エンポリオ アルマーニ(EMPORIO ARMANI) の2019年秋冬メンズコレクションが、イタリア・ミラノで開催された。
始まりの合図と共にライトが落ちる会場。暗闇に映し出されるのは、煌々と輝くブランドロゴだ。そのシンボルの下に設けられた入り口から、モデルたちが姿を現す。その始まりは至って静かで、漆黒のランウェイに溶け込むように、ブラックをキーカラーにしたルックが続いていく。
同じブラックといえども、レザーやベルベット、ムートン、ウールなど、異素材で仕上げられたスタイルは、観る者にそれぞれ異なる印象を与えていく。タイとシャツを差し込んだフォーマルなジャケットに、レザージャケットを組み合わせてハードさをプラスしたり、ベルベットのジャケットを合わせてラグジュアリーなムードを高めたりする。
かっちりとしたトップスとは対照的に、ボトムスにはゆったりとしたシルエットのものを選んだことで、気品を残しながらも親近感のあるスタイリングを作り上げている。
やがてワードローブは、グレー、ネイビー、ベージュといったカラーへと移り変わる。落ち着いたトーンの色合いの中で、人々の視線を集めたのはシルバー一色で纏められたスタイル。凹凸のある加工をほどこしたジャケットは、ロボットのような硬質感を帯びていて、近未来的な雰囲気を漂わせている。
今季のキーワードとなるファーは、ジャケットやバッグなど様々なアイテムに姿を変えて登場する。中でも一段とその存在感を放っていたのが、ファーを贅沢にあしらったボリューミーなフットウェア。毛足の長いアイスグレーのファーは、漆黒のランウェイの上でふわりと舞い、観る者に余韻を残していく。
またファー×ファーを取り入れたルックも登場。複数のカラーをランダムにミックスしたファーコートは、男性らしい力強さを感じるデザイン。
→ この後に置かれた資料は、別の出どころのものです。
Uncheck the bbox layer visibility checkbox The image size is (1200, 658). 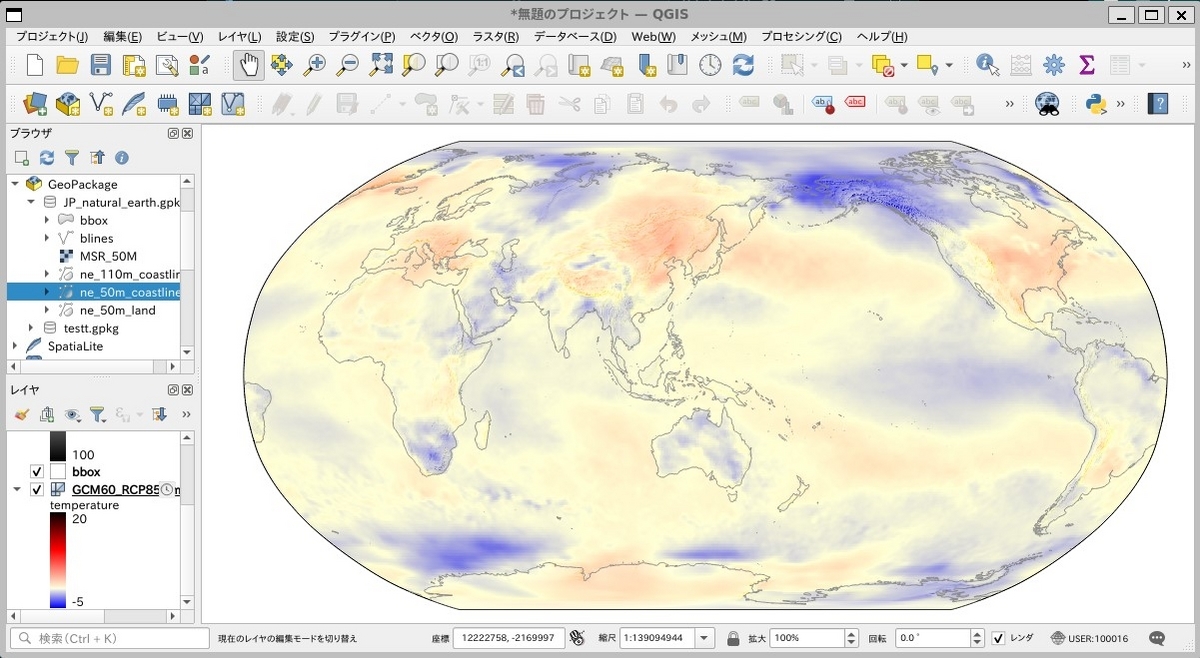click(x=37, y=471)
首から下げたサコッシュには、ファーコートにも織り交じる“ブラック”を採用したことで、統一感が生まれ、引き締まったスタイルを作り出す。
終盤に差し掛かったころ、観客の目を奪ったのは“白の世界”。スポーツライン「Emporio Armani EA7」による、純白のスポーツウェアがランウェイを埋め尽くしていく。フーディ付きのボリューミーなスノーウェアに身を包んだ彼らは、思い思いにスキー板やスノーボードを片手に持って、アクティブな休日を過ごすようだ。
またセットアップに襟巻やマフラーを合わせた“ペアルック”を楽しむカップルたちも続々と登場。一見同じ様なスタイルに見えても、素材やディテールにアレンジが加えられており、1つとして同じルックはない。1人1人の魅力を引き立てる、ブランドらしいエレガンスなスタイルが完成している。